§ TASK DETAILS: Report the lines of the data below that contain the string "status".

§ PROVIDED DATA:
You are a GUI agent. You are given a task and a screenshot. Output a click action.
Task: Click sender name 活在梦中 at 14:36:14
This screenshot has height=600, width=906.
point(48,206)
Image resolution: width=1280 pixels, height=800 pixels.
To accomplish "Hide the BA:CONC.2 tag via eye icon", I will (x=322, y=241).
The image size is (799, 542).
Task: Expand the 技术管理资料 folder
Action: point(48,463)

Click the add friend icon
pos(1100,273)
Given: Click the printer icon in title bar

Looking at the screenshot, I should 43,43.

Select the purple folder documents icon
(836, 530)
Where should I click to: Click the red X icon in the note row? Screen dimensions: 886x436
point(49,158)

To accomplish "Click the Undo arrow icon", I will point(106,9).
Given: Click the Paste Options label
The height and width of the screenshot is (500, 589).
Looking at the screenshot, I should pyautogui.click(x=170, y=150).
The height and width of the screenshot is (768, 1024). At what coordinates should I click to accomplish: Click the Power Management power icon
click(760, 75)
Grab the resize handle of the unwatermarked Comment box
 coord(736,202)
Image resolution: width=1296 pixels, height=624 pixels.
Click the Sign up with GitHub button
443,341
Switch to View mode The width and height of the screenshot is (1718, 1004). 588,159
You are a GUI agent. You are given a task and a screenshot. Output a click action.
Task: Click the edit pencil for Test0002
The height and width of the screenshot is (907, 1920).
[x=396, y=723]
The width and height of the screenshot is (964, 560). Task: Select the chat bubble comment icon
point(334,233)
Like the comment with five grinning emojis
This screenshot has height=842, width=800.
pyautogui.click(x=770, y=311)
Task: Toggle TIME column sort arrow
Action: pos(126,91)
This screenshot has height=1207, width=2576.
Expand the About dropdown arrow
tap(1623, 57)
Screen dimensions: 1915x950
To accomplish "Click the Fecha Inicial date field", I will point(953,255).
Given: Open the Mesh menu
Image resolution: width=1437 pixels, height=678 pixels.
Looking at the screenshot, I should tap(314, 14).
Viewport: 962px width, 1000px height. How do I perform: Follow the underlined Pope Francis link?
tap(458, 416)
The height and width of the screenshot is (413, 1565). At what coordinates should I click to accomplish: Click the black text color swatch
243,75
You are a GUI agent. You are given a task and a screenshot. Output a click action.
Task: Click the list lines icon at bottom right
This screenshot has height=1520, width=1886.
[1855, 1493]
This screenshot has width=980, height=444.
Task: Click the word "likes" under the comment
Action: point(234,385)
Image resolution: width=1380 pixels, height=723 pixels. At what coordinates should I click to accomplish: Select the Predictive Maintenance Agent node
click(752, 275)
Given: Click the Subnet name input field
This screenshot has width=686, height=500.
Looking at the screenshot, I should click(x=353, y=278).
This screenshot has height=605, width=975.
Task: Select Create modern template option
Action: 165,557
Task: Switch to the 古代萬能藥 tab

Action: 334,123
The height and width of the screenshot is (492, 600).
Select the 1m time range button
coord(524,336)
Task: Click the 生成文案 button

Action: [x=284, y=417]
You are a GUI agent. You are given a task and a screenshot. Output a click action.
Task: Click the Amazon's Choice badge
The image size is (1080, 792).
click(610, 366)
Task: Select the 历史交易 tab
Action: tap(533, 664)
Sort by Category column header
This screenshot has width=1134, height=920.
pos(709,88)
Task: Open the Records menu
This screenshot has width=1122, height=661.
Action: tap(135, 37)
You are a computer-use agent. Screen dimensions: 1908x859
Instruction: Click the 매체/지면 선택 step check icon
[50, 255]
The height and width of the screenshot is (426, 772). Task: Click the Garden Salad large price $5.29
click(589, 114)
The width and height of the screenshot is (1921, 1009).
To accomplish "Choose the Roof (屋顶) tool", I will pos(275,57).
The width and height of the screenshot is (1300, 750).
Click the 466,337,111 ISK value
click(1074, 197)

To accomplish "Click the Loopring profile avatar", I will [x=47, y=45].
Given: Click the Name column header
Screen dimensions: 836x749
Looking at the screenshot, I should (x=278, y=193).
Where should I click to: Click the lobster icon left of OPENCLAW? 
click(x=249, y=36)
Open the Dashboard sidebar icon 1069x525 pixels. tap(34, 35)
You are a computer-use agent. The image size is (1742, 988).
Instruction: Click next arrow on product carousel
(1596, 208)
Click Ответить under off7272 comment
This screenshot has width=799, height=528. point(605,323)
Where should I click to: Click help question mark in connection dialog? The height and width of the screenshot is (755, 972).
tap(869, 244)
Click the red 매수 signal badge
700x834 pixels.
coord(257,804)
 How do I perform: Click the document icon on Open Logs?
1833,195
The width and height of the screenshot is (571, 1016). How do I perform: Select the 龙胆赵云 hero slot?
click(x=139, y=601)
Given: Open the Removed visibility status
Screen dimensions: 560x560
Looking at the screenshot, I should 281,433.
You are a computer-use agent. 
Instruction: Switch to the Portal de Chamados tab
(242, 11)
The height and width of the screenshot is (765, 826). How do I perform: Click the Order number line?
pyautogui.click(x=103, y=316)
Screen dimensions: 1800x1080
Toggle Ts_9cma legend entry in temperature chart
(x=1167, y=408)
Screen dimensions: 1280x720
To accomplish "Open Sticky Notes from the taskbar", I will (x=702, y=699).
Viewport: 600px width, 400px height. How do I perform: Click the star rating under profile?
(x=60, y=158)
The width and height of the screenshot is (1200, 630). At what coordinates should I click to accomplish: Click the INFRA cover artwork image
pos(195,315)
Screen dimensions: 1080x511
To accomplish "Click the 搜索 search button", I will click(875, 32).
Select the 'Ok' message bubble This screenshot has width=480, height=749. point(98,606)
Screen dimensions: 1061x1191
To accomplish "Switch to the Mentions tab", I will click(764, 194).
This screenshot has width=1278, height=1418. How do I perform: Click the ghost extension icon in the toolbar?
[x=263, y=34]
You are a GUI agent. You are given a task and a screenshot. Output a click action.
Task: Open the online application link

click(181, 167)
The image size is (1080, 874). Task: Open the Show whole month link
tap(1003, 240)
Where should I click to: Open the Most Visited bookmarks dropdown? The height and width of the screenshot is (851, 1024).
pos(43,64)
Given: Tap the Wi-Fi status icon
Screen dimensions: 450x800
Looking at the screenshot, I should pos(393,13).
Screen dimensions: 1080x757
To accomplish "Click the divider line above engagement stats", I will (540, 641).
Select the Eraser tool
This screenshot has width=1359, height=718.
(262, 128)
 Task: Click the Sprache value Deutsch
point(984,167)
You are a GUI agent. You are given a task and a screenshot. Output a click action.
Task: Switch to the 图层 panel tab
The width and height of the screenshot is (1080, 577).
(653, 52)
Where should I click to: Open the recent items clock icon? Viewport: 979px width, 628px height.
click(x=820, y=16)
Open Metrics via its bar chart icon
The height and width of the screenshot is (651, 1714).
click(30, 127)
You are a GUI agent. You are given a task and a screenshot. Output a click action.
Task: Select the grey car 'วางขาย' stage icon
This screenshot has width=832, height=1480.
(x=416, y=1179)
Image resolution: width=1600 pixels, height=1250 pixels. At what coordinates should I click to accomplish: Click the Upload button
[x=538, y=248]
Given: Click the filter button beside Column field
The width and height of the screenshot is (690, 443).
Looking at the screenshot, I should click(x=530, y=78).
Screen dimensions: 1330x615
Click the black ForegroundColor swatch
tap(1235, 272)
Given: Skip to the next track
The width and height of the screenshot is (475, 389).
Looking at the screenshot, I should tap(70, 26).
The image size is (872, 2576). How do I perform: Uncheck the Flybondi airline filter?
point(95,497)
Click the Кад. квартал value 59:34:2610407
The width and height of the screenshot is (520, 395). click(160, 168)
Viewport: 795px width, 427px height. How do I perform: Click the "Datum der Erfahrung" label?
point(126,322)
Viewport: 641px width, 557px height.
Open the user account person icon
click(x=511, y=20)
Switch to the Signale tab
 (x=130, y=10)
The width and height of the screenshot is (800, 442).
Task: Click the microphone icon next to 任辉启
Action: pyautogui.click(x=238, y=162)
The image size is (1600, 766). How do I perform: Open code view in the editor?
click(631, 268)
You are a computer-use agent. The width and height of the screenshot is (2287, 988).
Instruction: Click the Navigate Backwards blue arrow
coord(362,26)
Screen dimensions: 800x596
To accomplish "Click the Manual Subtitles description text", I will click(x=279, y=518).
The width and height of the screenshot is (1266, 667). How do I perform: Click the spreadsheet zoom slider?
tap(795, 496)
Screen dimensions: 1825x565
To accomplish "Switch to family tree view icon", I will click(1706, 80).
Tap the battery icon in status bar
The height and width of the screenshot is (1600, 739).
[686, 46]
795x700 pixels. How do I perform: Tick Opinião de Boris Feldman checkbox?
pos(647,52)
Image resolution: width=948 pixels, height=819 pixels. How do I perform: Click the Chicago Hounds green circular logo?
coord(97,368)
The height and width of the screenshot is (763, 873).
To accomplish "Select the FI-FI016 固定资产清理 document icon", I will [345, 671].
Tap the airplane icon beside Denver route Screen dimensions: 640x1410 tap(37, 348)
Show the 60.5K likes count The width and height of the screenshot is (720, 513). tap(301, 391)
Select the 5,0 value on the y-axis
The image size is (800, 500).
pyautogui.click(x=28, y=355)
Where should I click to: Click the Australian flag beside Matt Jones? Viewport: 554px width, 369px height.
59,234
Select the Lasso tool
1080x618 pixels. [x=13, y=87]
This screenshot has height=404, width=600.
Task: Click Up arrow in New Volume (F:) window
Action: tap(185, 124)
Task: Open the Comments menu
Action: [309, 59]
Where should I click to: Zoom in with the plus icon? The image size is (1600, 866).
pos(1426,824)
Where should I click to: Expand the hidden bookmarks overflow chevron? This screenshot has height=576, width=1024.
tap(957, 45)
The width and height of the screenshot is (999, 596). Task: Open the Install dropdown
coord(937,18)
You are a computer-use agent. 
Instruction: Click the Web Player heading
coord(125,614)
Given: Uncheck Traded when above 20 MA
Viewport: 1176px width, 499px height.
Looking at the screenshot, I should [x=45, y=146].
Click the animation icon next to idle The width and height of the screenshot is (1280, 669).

§ RESULT BELOW:
Given: Open the Removed visibility status
Given: Tap the Wi-Fi status icon
Tap the battery icon in status bar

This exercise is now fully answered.